Years after Congress passed new maritime security laws in the aftermath of 9/11, it remains an open question whether U.S. ports are more secure.
A Senate committee looked at the issue at a hearing last week, and the overall impression I got from reading the testimony is that gains have been made, thanks to two important and costly maritime security laws. But some requirements remain underfunded or unfulfilled, while others are getting diluted by time, budget cuts and less emphasis on security issues.
Since the Maritime Transportation Security Act was passed in 2002, followed by its sister legislation, the SAFE Port Act in 2006, millions of dollars in federal, state and private industry investment has gone into maritime security. Think TWIC, port and vessel security plans, addition of new security officers and installation of sophisticated security equipment at facilities and ports. Ports and vessels seem to have now accepted these mandates as a normal part of doing business.
But when you look more closely at the details, there are still several key mandates that are either pending, on the verge of being phased out, slogging along under the weight of the federal bureaucracy or not yet well addressed as a security threat.
Kurt Nagle, president of the American Association of Port Authorities, told senators that port security grants — which helped fund many of the security upgrades at ports, including vessels, vehicles and detection systems — have suffered budget cuts and changes in how the program is administered that will make grants less effective.
For example, FEMA, which administers the program, has changed the period of performance from three years with a possibility of extension, to a strict two years. “[This] will result in a focus on easy to do projects and easy to purchase equipment rather than looking at highest risk needs,” Nagle said. In addition, the Obama administration is proposing to lump these grants into a catch-all National Preparedness Grant program, which would put the states in control of funding without a mandate that some of the money go to ports.

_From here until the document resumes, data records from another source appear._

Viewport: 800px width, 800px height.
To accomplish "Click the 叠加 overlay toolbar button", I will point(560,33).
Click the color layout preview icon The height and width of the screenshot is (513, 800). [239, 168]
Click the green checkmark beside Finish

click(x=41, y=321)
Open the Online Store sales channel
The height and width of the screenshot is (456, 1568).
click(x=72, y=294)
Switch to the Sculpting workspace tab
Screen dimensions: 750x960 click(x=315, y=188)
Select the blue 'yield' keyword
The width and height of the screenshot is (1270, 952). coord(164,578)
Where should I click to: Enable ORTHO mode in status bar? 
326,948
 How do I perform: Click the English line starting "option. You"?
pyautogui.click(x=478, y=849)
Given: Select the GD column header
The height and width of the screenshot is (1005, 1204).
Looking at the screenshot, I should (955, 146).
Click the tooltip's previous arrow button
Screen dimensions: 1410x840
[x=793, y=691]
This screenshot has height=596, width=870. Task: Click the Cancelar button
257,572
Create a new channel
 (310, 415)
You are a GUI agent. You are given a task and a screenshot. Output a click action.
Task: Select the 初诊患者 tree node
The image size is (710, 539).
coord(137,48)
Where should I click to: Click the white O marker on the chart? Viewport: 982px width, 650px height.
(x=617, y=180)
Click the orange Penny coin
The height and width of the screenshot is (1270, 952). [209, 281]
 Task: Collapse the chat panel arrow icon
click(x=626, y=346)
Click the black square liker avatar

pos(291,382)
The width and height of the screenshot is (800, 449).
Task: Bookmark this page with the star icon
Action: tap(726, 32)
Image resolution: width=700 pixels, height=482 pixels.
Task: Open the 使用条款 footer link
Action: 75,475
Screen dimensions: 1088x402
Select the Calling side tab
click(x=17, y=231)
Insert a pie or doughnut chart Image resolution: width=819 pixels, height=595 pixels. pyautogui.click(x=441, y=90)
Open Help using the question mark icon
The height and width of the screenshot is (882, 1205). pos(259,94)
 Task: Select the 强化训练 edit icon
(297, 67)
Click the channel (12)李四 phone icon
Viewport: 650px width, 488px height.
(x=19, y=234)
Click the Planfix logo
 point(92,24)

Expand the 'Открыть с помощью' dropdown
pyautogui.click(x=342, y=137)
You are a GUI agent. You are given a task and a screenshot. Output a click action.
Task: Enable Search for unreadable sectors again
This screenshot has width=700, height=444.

TWIC, which has been dogged by numerous problems since its debut, is still not totally operational as a security program because a final federal rule on installing readers that validate a credential is still pending. “This has resulted in some TWIC grants being reprogrammed to other priorities,” Nagle said.
It should be noted that TSA is also behind in a full rollout of the OneVisit program, an automated mailing system for all TWIC applicants who want to receive their cards by mail and avoid two trips to a TWIC enrollment center. Congress mandated the program a year ago, and TSA has just finished pilots in Alaska and Michigan and is moving into a phased nationwide application.
And now there’s a new report from the General Accountability Office, the investigative arm of Congress, recommending that more attention be paid to cybersecurity at U.S. ports.
“Failures in these systems could degrade or interrupt operations at ports, including the flow of commerce,” said the report, released June 5, adding that the Coast Guard should do a risk assessment and determine if further action is necessary.
So while some programs are winding down or limping to the finish line, another might just be coming up to bat.